**SOURCE RECORDS:**
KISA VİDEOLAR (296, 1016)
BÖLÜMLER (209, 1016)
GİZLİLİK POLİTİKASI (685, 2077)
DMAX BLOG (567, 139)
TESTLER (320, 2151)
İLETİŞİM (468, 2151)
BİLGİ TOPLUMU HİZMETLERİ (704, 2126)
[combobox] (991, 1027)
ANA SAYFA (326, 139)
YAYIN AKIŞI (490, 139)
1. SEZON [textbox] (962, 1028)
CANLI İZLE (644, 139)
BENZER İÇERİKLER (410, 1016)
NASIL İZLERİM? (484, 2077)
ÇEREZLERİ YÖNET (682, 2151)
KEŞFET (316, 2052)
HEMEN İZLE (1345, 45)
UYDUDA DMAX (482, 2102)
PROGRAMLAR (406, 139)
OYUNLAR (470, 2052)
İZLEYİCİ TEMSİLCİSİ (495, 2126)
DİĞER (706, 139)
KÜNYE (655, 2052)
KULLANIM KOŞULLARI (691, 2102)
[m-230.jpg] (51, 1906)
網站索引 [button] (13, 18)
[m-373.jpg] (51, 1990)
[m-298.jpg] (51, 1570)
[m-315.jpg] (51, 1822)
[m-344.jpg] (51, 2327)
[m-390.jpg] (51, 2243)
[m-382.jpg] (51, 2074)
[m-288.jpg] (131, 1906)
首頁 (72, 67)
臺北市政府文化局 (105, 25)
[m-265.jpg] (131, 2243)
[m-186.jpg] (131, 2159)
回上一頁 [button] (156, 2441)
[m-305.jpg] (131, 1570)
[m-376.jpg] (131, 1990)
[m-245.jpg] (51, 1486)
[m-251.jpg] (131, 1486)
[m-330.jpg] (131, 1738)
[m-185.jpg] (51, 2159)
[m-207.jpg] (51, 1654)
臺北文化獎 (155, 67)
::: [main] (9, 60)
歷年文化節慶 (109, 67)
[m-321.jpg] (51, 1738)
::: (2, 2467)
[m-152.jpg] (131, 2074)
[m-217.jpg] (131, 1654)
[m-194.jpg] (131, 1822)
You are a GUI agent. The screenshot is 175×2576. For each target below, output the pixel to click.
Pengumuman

**ABOUT THIS TASK:** What you return must be the lines from the line holding "[m-230.jpg] (51, 1906)" through the final line of the material, word for word, and nothing more.

**TASK OUTPUT:**
[m-230.jpg] (51, 1906)
網站索引 [button] (13, 18)
[m-373.jpg] (51, 1990)
[m-298.jpg] (51, 1570)
[m-315.jpg] (51, 1822)
[m-344.jpg] (51, 2327)
[m-390.jpg] (51, 2243)
[m-382.jpg] (51, 2074)
[m-288.jpg] (131, 1906)
首頁 (72, 67)
臺北市政府文化局 (105, 25)
[m-265.jpg] (131, 2243)
[m-186.jpg] (131, 2159)
回上一頁 [button] (156, 2441)
[m-305.jpg] (131, 1570)
[m-376.jpg] (131, 1990)
[m-245.jpg] (51, 1486)
[m-251.jpg] (131, 1486)
[m-330.jpg] (131, 1738)
[m-185.jpg] (51, 2159)
[m-207.jpg] (51, 1654)
臺北文化獎 (155, 67)
::: [main] (9, 60)
歷年文化節慶 (109, 67)
[m-321.jpg] (51, 1738)
::: (2, 2467)
[m-152.jpg] (131, 2074)
[m-217.jpg] (131, 1654)
[m-194.jpg] (131, 1822)
You are a GUI agent. The screenshot is 175×2576. For each target below, output the pixel to click.
Pengumuman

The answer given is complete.